Practically all of the grain is imported from the mid-west and the coal is sipped in from Pennsylvania. Although most homes have converted to other sources of heat, Richard says the company is still doing a good business in coal.
Grain is now ground steel and trucks pull up to the building to be loaded with bulk grain where once it was sold only in bags. In the late 1940’s the Ide company packaged grain in flowered or printed bags that could be used by the farmer’s wifes for curtains, dresses or ither items. This became a nuisance. The women would come into the plant and want to match the material, and the bag was often at the bottom of a huge pile.
Three months ago, John, the oldest son of Richard, became a member of the family business. The Ide family lives in Danville Green. Other members of the family include Mrs. Ide, William, Mary and Robert.
Many of the farmers now doing business with the grain mill are sons or grandsons of the first men to become business associates of the Ide family.
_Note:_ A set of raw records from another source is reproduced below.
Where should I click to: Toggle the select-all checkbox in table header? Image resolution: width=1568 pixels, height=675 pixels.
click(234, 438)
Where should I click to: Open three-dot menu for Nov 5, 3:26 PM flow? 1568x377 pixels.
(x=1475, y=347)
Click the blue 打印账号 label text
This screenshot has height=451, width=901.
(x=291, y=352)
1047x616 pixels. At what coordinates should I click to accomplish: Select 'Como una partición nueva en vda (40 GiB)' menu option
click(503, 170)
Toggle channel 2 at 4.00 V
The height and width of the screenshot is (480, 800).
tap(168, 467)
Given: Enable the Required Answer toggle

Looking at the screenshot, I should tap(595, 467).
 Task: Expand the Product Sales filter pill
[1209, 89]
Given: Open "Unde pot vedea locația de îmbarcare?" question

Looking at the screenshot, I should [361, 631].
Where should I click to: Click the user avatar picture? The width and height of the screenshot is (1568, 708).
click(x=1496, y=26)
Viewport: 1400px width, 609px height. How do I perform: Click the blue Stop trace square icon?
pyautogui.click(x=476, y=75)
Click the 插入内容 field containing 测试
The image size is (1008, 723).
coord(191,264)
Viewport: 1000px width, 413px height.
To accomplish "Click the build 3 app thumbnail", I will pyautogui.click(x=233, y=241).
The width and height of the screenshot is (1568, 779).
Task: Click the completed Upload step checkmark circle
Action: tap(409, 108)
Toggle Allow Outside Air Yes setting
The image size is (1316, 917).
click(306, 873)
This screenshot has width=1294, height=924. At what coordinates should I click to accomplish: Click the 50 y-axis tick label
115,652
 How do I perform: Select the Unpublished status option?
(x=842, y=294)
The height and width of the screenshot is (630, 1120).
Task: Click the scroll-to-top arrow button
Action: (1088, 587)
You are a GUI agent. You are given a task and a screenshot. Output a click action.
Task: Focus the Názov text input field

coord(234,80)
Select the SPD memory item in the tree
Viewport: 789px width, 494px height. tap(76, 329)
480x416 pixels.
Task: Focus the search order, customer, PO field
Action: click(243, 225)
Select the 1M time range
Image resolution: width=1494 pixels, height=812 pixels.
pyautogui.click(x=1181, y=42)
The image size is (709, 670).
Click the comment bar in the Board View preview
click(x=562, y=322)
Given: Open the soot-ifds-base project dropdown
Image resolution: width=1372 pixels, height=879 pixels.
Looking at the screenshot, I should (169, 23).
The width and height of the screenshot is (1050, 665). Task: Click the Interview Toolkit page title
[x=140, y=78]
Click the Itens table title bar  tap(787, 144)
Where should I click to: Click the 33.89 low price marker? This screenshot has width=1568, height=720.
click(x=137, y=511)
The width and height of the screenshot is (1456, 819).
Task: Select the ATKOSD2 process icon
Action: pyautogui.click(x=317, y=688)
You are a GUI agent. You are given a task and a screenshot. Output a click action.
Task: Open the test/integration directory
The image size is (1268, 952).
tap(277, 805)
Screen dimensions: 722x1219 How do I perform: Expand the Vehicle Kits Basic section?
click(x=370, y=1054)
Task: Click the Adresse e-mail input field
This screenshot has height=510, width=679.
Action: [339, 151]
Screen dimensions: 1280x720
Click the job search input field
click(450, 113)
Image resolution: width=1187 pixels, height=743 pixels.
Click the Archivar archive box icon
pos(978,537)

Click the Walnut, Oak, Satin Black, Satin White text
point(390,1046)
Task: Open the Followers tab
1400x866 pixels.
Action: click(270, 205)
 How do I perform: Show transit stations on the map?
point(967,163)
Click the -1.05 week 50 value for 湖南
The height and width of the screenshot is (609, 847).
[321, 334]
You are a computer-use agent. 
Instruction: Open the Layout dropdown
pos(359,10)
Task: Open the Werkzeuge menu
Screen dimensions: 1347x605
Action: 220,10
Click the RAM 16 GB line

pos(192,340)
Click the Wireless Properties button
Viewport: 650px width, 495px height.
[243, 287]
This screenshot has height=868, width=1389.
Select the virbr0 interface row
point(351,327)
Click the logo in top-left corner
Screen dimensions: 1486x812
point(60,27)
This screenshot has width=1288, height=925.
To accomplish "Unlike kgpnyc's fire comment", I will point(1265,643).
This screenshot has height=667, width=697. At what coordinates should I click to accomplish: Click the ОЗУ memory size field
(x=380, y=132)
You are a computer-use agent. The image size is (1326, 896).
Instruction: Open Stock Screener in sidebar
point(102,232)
Branch stores have opened through the years in Fairlee, Passumpsic, West Barnet, Danville and North Danville. Of the 27 persons employed by E. T. & H. K. Ide Inc. 20 of them have over five years of service with the firm.
Employees and years worked are Alexander Berube, 45; Frederick Johnson, 41; Raymond Locke, Sr., 35; Dewey Nichols, 35; Richard Ide, 31, his father was there for 52 years; Fred Wright, 28; Frank Lapoint, Jr., 27, his father retired after 52 years; William Mackay, 22; Samuel Eastman, 21; Benjamin Stanton, 21; Maitland Bean, 20; Everett W. Kenneson, 18; Phillip Langmaid, 17; Kenneth Robinson, 16; Bert Allen, Jr., 13, his father served the Ides for 34 years; Henry Bumps, 11; Merwin Simonds, 10; Melville Moulton, 9; Clayton Rose, 8; Murray Lyons, 6; Carroll Bean, 3; Mrs. B. F. Allen, 2; Ronald Bishop, 2; Maitland Mackay, 2; Arthur Bresse, 2; Blanche Daniels, 1 and John T. Ide, three months.
An article from the Caledonian-Record on December 21, 1963 on the occasion of the 150th anniversary of E. T. & H. K. Ide. This edition is not available online, fortunately I have five yellowed copies to choose from.